Клелия не хочет видеть того, кто ее любит.
Следствие V. Бессознательное не любит сознания.
Клелия не хочет даже мельком увидеть тело, которым наслаждается. Наслаждаться и больше ничего не знать.
Человеческая сексуальность не любит яркого света — так вынашивание плода у живородящих происходит в темноте их утробы.
Наслаждение не любит освещения. Вспомним романы, мифы, фильмы. Главное, не рассказывайте мне, чем закончится! Молчите! Я не хочу знать, правда это или нет. НЕ РАССКАЗЫВАЙТЕ МНЕ КОНЕЦ!
Желание не знать. Страсть неведения. Экстаз и свет антагонистичны. Человек желает целиком принадлежать предмету своей любви и ни в коей мере не поддаваться размышлениям о нем — таково бессознательное.
Полному неведению (анти-любопытству) соответствует в качестве его противоположного полюса неутомимое душевное любопытство.
Такова история Психеи, сочиненная Апулеем в Карфагене в 160-е годы.
Подобно Фабрицио, Купидон всякий раз исчезал с первыми лучами зари. Душа-Психея горюет оттого, что не знает физического облика своего возлюбленного. (Physis переводится на греческий как fascinus, впрочем, именно в этом значении его употребляет греческий автор Лукий из Патр[88], которого Апулей переводит на латынь.) Психея говорит сестрам: «Со мной бывает так, что ночами ко мне приходит муж и весь он — только звук его голоса, кто он и каков — неясно мне (inserti statut), и света он бежит (lucifugam)».
Человеческая любовь, в противоположность животной сексуальности, боится света. Это одно из ограничивающих ее универсальных табу.

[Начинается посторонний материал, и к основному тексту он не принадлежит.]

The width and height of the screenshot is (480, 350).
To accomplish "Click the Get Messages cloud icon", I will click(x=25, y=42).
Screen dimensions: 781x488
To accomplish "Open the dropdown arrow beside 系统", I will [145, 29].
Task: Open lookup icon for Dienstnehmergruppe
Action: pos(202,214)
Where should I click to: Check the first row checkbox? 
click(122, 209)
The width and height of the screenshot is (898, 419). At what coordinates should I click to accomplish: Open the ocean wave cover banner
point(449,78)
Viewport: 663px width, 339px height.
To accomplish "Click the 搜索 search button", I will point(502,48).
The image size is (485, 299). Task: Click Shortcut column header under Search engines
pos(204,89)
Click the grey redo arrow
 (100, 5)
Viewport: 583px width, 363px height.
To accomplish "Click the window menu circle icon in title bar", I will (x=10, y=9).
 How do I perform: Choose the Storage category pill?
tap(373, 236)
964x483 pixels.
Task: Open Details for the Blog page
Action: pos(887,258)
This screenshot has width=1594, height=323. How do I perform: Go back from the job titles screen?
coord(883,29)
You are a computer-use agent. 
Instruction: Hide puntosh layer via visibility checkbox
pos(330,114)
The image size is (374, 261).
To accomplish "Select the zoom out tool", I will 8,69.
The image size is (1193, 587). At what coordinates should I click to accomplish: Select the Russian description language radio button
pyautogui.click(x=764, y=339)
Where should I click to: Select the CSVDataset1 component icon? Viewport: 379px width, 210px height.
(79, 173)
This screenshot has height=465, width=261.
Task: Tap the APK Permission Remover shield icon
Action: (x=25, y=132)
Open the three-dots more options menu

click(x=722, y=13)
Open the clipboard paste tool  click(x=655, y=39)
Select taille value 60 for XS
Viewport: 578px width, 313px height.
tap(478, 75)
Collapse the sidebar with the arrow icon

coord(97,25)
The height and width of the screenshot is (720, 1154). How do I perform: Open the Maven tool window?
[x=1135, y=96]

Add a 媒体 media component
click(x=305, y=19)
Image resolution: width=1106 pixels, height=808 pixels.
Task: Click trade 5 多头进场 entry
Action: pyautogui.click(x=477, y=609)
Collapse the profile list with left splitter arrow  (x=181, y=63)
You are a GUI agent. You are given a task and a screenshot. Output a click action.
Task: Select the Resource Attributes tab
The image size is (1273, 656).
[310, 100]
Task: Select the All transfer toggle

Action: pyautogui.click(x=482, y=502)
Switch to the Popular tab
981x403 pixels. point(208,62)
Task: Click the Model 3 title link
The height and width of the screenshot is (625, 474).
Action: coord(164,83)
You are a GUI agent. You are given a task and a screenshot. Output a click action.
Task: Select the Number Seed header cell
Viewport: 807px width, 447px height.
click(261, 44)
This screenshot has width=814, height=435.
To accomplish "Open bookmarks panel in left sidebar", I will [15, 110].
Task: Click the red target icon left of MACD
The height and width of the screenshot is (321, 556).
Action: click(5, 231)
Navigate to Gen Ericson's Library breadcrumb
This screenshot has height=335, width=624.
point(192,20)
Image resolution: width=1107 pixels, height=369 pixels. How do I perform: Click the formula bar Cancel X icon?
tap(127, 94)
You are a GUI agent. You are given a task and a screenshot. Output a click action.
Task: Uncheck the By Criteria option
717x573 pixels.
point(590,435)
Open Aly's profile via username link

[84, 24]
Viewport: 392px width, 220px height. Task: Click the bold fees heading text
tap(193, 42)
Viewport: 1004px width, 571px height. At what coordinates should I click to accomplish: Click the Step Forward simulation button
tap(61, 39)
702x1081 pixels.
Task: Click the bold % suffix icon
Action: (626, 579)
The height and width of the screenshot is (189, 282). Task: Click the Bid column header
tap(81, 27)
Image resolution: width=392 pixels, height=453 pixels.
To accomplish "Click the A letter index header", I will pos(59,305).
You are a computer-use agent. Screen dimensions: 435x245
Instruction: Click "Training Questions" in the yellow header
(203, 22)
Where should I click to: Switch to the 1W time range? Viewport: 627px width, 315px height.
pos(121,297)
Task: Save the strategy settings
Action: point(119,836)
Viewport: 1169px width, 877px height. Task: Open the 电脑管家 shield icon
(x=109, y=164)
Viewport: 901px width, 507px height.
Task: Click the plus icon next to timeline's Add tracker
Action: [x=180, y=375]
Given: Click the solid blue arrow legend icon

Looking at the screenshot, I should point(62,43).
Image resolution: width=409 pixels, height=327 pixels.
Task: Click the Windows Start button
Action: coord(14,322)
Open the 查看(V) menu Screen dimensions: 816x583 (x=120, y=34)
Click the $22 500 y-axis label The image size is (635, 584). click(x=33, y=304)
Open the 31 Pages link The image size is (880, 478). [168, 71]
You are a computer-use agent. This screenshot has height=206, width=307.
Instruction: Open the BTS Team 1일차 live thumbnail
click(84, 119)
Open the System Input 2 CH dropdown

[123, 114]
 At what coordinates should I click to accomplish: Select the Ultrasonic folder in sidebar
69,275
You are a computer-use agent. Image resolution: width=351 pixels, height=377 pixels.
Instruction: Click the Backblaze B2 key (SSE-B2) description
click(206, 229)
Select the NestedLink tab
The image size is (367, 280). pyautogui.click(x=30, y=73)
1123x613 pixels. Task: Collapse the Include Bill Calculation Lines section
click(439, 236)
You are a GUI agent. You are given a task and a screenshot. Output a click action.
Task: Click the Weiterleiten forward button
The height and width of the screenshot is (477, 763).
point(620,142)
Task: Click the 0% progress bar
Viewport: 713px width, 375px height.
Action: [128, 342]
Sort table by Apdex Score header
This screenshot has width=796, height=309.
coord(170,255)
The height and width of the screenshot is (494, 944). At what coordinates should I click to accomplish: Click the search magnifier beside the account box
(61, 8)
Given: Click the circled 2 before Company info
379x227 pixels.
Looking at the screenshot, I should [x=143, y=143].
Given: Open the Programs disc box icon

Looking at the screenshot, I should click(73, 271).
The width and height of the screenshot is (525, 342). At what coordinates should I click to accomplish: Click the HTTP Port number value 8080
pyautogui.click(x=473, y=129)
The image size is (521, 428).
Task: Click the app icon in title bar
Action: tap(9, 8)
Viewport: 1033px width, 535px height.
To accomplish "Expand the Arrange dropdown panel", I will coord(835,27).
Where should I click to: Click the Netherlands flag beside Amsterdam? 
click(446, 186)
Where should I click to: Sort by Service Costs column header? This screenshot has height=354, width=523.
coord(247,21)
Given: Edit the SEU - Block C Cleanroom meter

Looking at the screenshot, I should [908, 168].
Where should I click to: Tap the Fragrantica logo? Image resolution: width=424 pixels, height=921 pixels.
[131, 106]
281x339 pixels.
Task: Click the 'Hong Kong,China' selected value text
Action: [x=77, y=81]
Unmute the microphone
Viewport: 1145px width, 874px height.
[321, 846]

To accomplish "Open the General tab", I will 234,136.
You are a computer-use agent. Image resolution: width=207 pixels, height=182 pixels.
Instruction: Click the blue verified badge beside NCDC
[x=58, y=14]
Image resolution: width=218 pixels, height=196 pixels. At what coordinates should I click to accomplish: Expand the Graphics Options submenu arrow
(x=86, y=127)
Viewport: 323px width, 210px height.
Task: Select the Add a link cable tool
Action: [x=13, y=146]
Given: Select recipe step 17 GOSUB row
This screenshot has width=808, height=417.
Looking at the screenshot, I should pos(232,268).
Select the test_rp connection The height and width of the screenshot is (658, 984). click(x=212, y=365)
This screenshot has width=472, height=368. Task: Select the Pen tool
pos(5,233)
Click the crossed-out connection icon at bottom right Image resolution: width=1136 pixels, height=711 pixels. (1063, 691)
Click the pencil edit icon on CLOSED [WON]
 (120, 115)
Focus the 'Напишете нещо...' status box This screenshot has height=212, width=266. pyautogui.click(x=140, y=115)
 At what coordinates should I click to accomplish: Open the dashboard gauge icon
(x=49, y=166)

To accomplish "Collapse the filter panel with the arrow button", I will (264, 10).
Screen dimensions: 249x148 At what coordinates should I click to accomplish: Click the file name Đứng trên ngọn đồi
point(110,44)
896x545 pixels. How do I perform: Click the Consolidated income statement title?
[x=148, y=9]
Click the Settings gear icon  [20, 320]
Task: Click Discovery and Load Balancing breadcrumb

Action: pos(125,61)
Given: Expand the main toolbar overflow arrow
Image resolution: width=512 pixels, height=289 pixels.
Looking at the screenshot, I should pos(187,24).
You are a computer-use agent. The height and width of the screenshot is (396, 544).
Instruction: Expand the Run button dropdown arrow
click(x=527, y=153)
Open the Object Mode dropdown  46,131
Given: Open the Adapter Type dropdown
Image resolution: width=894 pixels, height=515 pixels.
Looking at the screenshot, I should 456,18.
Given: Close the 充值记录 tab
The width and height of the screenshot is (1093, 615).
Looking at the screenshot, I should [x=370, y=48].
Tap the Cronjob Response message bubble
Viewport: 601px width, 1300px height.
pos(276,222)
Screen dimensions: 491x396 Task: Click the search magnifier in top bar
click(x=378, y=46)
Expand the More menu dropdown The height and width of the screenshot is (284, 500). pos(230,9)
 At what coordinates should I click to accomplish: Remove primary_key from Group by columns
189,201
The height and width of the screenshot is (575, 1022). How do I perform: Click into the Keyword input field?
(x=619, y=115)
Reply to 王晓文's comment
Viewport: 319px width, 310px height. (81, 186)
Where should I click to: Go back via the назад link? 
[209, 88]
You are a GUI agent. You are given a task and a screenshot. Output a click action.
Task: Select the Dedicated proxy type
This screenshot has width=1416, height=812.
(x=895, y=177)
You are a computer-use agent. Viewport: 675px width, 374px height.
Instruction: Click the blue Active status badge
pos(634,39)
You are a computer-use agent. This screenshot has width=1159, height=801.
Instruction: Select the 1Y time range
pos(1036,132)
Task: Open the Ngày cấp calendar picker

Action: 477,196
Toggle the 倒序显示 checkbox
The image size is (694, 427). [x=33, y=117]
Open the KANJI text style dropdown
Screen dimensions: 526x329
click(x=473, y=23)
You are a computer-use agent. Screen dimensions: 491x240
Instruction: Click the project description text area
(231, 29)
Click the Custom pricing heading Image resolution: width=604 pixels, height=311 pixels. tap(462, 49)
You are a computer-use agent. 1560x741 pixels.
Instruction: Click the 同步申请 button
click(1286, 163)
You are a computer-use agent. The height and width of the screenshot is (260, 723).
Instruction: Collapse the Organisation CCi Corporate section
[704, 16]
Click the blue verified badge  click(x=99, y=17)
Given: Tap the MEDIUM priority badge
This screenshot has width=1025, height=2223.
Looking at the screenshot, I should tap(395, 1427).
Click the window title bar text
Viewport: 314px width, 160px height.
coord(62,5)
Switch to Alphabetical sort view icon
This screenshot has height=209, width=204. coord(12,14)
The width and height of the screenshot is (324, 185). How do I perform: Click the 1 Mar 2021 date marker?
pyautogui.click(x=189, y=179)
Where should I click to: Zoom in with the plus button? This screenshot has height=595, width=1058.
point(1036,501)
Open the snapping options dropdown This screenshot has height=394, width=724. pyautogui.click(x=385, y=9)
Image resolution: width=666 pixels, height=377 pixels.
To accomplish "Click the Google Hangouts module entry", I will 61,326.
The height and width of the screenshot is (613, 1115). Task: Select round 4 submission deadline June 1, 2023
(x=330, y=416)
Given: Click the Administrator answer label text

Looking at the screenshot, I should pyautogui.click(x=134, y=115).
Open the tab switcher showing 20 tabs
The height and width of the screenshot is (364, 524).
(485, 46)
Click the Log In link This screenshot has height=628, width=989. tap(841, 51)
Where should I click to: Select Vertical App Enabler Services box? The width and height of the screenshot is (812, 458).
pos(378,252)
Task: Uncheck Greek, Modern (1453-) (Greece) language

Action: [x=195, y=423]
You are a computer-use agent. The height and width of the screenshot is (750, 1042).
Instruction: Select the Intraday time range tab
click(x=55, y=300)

Психея вооружается закругленным лезвием, масляной лампой и котлом (чтобы скрыть переносную лампу). Однако слишком горячее масло из лампы обжигает руку ее мужа, и любовь (te vero fuga mea punivero) навсегда покидает их: обожженные руки превращаются в крылья. Купидон превращается в птицу и, не произнося ни слова, садится на ветвь кипариса перед окном спальни, где Психея заводит свои сетования.
Когда влюбленные покидают свои ночные тела, один усаживается вдалеке на ветку, а другая облокачивается на окно.
Любовь — это душа к душе.
Любовь творится в стороне от всех, подобно мысли, что творится в стороне от всех, подобно чтению, что творится в стороне от всех, подобно музыке, что постигается в тишине, подобно сновидению, что творится в темноте сна.
Почему я музыкант. Клелия говорит: «Открыть глаза — значит не чувствовать». Эрос говорит Психее: «Открыть глаза — значит потерять меня».
Истинный музыкант без колебаний скажет, что музыку нельзя слушать с открытыми глазами.
Следствие VI. Главное, внутриматочное повиновение отсылает к вынашиванию плода живородящими.
Слушание без голоса — это в то же время слушание без взгляда.
Чтобы познать мир, необходимо выйти из пещеры, но, выходя из пещеры, необходимо «открыть глаза как можно позже», как гласит одна индейская легенда об инициации.
Видимое и речь прерываются, следовательно, противостоят союзу двоих, а ласка непрерывна. Вот почему у людей любовь превращается в ночной союз.